==== DATA ROWS

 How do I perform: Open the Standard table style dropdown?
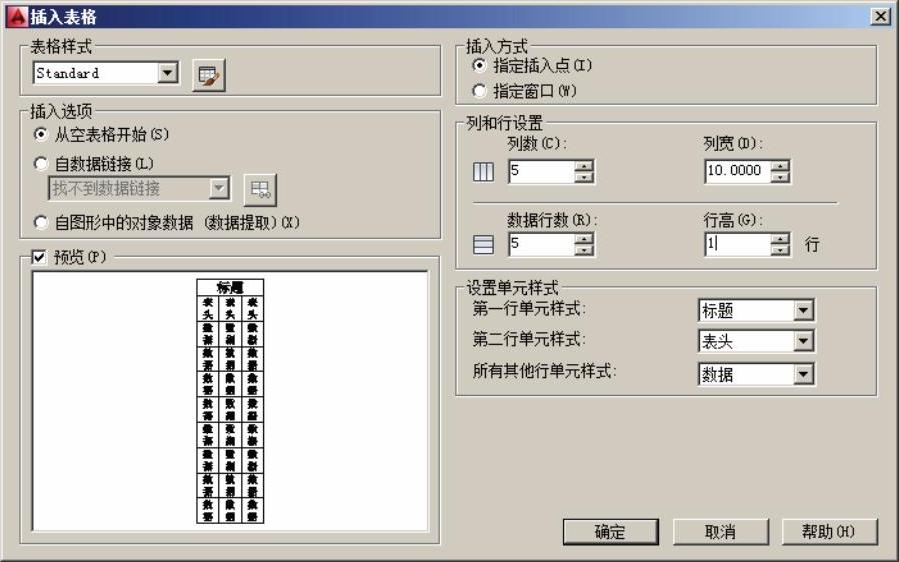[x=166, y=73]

========
==== DATA ROWS

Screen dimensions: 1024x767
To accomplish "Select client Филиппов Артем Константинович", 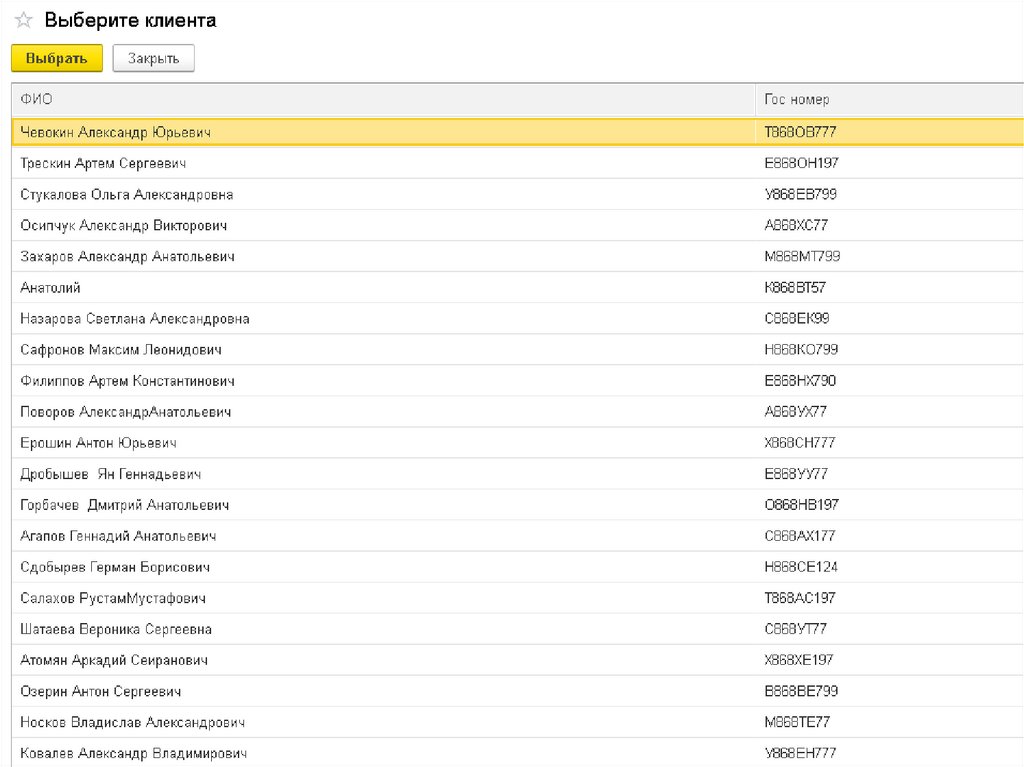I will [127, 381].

========
==== DATA ROWS

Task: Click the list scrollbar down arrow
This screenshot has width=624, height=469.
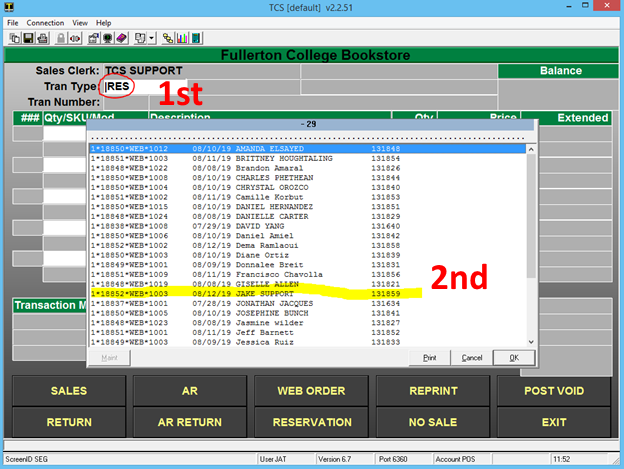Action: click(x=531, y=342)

========

- [WORK TO COMPLETE]
List every line of the items that contains the string "width", copying each such line in full. Case counts.

- [FINAL RESULT]
This screenshot has width=624, height=469.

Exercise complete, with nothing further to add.